III- Sociétés Anonymes non cotées : toutes les assemblées générales peuvent être tenues exclusivement par visioconférence ou par des moyens de télécommunication

L’ordonnance n° 2017-747 du 4 mai 2017 assouplit considérablement les modalités de réunion de l’ensemble des assemblées générales, extraordinaires et ordinaires.

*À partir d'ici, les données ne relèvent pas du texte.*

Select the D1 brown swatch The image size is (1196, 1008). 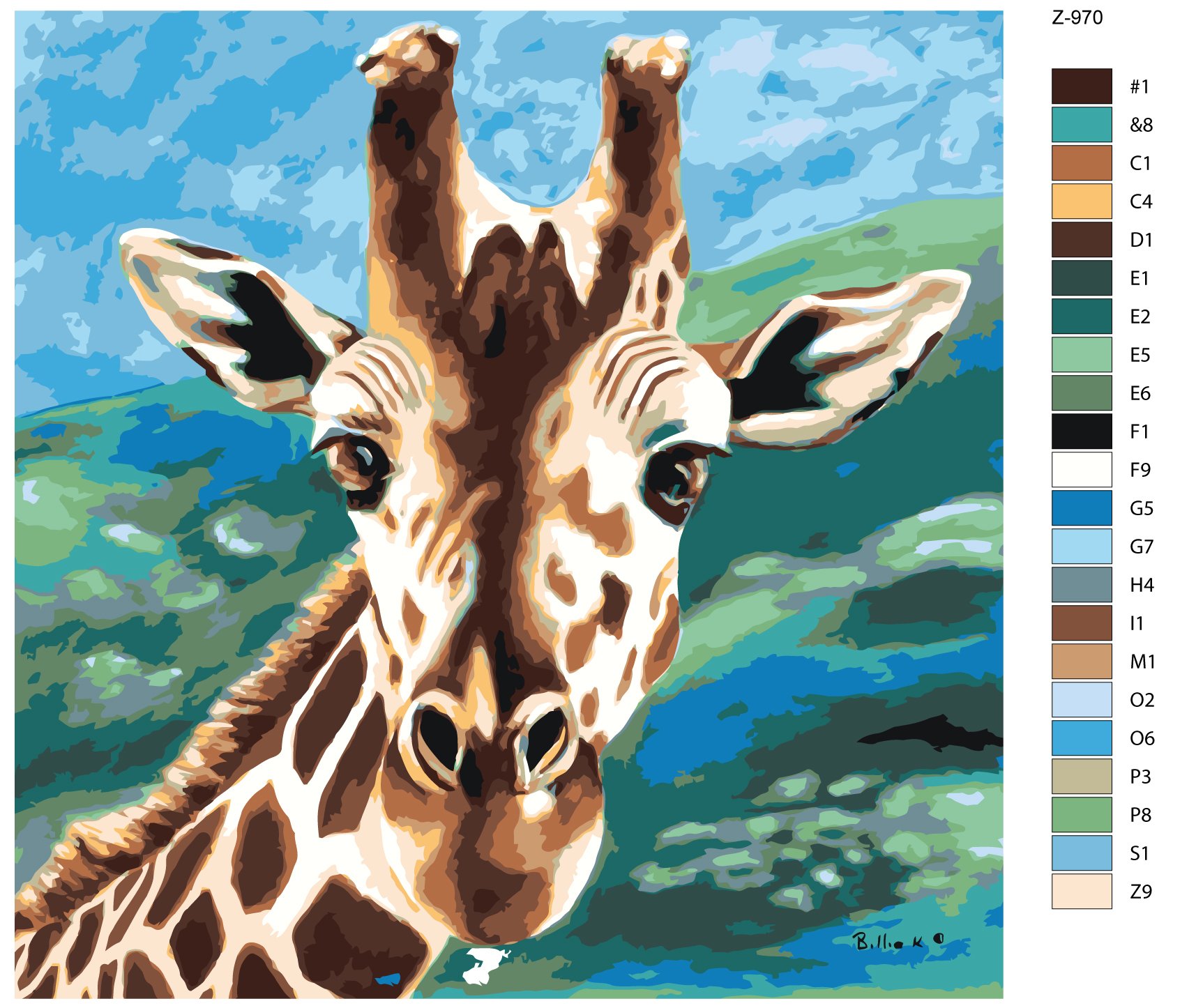[x=1082, y=240]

Désormais, toutes les assemblées pourront être tenues exclusivement par visioconférence ou par des moyens de télécommunication permettant l’identification des actionnaires (Ord. n° 2017-747, 4 mai 2017, préc., art. 3 ; C. com., art. L. 225-103-1 nouv.).

Ainsi, l’éloignement géographique d’un associé ne devrait plus être un frein à sa participation à une assemblée.

Le développement des nouvelles technologies est mis au service du droit afin de faciliter et de simplifier l’accès aux assemblées : « les SA non cotées peuvent mettre en place des e-assemblées ! » [3]

Afin d’éviter toute dérive, des garde-fous ont cependant été prévus.

D’une part, ce mécanisme doit être prévu statutairement et, d’autre part, un droit de veto est prévu : pour chaque assemblée générale. En effet, un ou plusieurs actionnaires représentant au moins 5 % du capital social pourra(ont) s’opposer à ce que l’assemblée soit exclusivement tenue à distance.

Un décret en Conseil d’État complétera les conditions d’application de cette nouvelle possibilité.

Ces nouvelles mesures de simplification du droit des sociétés permettront de renforcer l’attractivité et la compétitivité des sociétés françaises.

Bernard RINEAU Avocat Associé chez RINEAU & Associés Rokhaya RINFRAY Avocat chez RINEAU & Associés http://www.rineauassocies.com

[1En cas de carence de la gérance, le Commissaire aux comptes peut également convoquer une assemblée et fixer l’ordre du jour.

[2Droit des sociétés : petite ordonnance de printemps en faveur des associés, Aperçu rapide par Myriam Roussille agrégée des facultés de droit, professeur à l’université du Mans, IRJS (Sorbonne Affaires-Finance)La Semaine Juridique Entreprise et Affaires n° 24, 15 Juin 2017, act. 448.

[3Droit des sociétés : petite ordonnance de printemps en faveur des associés – Aperçu rapide par Myriam ROUSILLE, agrégée des facultés de droit, professeur à l’université du Mans, IRJS (Sorbonne Affaires-Finance).